Exercise description: Each line of the data below that contains "computer" must be copied.

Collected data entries
Segment Open

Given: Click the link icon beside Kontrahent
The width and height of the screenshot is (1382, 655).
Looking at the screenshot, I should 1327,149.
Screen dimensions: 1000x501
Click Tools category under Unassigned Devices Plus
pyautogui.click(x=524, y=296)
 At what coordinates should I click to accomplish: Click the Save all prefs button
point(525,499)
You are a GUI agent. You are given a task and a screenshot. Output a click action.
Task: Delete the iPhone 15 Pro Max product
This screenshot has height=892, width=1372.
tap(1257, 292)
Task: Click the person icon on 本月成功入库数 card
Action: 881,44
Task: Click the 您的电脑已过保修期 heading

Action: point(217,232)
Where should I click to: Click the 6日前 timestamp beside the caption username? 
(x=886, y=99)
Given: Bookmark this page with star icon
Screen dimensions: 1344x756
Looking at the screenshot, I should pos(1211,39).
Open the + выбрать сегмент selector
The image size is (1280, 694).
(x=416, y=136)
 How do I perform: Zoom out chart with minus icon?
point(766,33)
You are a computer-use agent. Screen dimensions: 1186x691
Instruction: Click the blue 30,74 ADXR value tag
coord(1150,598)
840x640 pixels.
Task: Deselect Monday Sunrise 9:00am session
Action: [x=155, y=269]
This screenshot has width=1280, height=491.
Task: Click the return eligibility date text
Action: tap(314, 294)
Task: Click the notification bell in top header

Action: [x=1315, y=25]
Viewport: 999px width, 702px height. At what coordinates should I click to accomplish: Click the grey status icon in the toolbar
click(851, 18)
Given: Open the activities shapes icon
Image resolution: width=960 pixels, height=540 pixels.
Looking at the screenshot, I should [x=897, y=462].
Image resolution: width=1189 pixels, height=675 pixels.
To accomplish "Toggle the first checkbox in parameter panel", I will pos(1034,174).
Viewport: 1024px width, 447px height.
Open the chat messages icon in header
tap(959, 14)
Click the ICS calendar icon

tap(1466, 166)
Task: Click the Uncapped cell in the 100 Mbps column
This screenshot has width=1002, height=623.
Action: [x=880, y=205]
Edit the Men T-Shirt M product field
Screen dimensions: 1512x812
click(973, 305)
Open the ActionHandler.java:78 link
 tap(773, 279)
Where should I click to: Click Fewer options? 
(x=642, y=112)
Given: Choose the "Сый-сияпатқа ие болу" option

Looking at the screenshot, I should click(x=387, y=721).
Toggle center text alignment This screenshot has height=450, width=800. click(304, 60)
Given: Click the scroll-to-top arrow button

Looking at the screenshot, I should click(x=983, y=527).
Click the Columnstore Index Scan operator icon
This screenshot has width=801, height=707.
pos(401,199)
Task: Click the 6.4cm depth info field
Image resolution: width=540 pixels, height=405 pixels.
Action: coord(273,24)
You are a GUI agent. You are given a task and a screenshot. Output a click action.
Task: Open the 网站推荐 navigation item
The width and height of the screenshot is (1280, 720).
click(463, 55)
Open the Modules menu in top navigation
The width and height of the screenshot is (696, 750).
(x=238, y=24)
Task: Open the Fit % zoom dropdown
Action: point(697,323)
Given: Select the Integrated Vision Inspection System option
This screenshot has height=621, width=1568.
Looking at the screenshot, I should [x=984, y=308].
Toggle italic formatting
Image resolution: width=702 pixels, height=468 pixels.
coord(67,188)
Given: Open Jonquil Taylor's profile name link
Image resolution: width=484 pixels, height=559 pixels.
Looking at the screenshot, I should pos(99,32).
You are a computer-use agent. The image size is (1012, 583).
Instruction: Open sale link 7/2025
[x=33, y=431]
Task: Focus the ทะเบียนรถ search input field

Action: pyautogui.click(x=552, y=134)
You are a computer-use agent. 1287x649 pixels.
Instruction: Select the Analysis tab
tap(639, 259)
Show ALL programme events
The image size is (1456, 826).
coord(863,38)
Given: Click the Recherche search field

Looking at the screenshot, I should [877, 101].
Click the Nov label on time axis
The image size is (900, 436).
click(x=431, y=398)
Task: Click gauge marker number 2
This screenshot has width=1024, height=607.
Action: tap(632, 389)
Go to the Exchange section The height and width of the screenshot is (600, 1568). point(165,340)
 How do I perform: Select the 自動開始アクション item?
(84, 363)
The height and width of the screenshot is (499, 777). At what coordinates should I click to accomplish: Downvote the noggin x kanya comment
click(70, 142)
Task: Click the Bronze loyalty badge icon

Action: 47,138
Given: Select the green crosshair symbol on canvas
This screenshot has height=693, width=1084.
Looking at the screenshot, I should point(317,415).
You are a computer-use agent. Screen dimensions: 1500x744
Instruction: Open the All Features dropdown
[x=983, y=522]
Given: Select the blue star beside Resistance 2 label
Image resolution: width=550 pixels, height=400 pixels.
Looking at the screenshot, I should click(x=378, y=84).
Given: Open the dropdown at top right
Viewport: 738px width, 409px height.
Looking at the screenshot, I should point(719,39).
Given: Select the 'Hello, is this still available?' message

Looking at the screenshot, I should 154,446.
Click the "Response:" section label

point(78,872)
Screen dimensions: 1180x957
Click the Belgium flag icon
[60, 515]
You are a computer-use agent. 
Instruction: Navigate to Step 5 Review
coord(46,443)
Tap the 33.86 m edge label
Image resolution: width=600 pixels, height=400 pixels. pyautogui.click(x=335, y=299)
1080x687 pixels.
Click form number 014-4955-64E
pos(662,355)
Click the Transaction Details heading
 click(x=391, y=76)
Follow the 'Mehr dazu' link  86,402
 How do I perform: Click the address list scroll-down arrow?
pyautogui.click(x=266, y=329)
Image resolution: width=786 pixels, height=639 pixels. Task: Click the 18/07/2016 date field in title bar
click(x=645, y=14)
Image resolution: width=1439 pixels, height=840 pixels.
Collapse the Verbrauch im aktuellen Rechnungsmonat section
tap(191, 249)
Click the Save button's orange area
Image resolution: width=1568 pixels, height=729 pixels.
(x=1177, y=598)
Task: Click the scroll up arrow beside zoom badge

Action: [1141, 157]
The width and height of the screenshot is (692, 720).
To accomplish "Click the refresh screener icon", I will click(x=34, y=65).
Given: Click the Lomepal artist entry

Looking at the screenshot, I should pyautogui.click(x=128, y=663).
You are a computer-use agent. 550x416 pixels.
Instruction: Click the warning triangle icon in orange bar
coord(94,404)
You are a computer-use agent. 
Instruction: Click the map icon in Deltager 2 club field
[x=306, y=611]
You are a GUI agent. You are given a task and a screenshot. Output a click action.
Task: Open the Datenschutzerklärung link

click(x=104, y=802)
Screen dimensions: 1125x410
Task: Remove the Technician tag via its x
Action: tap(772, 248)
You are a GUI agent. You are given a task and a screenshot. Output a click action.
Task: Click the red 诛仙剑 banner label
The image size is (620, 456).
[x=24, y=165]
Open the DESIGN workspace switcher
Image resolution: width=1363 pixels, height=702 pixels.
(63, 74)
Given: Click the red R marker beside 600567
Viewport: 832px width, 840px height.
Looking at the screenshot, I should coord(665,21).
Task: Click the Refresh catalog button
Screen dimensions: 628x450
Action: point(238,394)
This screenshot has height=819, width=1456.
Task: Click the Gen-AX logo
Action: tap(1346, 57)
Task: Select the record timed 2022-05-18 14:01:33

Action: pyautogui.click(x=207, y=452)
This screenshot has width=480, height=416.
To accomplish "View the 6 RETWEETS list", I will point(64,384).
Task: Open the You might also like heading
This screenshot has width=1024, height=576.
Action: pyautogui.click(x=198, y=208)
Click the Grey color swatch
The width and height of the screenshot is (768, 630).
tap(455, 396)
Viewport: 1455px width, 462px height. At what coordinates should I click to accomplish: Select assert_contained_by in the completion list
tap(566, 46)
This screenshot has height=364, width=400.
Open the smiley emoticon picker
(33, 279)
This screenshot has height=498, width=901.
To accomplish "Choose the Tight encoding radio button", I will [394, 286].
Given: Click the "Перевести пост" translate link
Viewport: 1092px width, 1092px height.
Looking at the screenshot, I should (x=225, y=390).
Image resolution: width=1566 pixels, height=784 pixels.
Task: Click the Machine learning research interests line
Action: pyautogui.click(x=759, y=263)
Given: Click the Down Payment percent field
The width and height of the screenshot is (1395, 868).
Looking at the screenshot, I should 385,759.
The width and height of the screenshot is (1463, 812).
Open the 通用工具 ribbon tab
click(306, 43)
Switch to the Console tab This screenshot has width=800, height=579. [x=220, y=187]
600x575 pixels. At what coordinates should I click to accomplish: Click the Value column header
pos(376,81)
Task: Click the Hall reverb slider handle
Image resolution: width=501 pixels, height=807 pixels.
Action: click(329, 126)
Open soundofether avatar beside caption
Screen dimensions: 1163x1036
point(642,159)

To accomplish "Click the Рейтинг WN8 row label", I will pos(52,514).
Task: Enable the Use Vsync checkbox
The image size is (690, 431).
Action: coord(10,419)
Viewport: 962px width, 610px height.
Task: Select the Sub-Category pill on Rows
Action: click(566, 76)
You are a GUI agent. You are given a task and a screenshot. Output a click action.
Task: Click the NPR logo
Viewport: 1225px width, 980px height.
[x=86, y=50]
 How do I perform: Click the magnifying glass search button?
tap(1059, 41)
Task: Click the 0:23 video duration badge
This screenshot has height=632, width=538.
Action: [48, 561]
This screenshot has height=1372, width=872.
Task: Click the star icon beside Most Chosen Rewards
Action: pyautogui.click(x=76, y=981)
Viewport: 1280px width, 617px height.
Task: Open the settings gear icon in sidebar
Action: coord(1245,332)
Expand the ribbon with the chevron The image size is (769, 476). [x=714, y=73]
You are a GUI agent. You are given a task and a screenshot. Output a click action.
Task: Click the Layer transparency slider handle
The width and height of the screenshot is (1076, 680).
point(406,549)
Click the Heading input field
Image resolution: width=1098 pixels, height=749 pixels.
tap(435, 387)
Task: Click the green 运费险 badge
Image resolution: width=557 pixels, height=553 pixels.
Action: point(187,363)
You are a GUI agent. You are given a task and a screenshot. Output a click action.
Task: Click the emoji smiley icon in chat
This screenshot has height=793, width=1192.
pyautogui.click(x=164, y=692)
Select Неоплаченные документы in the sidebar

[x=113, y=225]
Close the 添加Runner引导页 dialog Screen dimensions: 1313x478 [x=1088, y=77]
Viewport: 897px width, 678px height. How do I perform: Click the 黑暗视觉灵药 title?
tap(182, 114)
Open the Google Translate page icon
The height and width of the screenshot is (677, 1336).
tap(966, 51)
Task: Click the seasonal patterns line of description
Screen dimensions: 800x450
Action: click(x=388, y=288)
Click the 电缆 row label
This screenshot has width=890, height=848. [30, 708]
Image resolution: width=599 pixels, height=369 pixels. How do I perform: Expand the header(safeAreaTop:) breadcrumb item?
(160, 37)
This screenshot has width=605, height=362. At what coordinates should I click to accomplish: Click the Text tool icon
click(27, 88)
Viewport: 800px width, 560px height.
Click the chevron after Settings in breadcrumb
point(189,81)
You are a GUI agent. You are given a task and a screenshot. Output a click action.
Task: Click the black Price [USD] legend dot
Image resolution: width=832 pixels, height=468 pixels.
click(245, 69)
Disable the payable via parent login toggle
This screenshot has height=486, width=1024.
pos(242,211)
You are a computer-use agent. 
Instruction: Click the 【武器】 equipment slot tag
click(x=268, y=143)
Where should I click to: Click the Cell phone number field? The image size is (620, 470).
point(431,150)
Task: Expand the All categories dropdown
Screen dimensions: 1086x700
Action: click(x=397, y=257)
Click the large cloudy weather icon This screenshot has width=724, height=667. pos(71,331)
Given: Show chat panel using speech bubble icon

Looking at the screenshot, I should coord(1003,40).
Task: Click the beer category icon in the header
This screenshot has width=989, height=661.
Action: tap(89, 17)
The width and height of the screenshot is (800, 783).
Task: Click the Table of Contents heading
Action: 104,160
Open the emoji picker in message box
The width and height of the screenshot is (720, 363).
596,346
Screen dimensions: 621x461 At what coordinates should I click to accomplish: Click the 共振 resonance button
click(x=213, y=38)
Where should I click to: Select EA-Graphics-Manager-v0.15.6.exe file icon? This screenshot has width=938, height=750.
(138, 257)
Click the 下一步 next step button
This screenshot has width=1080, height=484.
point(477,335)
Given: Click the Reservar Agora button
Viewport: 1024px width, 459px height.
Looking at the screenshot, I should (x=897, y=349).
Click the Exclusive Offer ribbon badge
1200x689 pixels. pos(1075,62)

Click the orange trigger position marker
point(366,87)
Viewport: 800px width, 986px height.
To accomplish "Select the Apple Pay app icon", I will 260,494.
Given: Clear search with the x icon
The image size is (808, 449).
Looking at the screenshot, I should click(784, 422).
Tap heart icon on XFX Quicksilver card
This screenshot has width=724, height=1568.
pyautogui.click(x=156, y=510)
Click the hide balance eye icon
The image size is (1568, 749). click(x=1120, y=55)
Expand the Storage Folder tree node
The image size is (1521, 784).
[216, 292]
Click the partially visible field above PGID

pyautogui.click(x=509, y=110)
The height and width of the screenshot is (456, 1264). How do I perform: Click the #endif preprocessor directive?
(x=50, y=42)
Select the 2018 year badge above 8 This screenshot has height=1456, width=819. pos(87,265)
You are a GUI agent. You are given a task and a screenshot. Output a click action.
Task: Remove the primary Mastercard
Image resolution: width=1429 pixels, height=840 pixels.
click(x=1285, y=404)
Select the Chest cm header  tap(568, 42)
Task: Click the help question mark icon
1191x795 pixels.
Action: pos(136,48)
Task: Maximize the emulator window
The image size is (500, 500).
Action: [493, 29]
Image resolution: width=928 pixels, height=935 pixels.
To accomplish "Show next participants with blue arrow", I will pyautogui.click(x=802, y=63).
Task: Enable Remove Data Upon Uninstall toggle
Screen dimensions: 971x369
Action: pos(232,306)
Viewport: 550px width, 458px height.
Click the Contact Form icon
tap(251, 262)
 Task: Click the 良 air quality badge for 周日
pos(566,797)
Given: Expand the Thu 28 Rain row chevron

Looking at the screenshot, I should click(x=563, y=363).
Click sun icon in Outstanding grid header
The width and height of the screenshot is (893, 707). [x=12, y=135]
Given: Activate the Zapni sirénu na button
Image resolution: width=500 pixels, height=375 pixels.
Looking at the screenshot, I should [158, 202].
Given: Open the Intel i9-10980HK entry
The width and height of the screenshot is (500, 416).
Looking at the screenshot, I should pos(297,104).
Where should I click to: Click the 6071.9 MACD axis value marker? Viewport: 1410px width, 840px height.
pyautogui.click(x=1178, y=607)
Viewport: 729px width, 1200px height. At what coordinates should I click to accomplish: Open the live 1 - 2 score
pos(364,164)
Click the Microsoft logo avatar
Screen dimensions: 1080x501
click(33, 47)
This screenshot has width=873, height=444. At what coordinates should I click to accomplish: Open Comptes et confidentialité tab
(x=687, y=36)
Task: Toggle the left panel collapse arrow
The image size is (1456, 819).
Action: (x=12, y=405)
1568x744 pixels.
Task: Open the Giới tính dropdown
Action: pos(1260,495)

Segment Closed

Response for this exercise:
You are a computer-use agent. Screen dimensions: 1186x691
You are a computer-use agent. The image size is (1012, 583).
You are a computer-use agent. 1287x649 pixels.
You are a computer-use agent. Screen dimensions: 1500x744
You are a computer-use agent. 
You are a computer-use agent. 550x416 pixels.
You are a computer-use agent. 
You are a computer-use agent. 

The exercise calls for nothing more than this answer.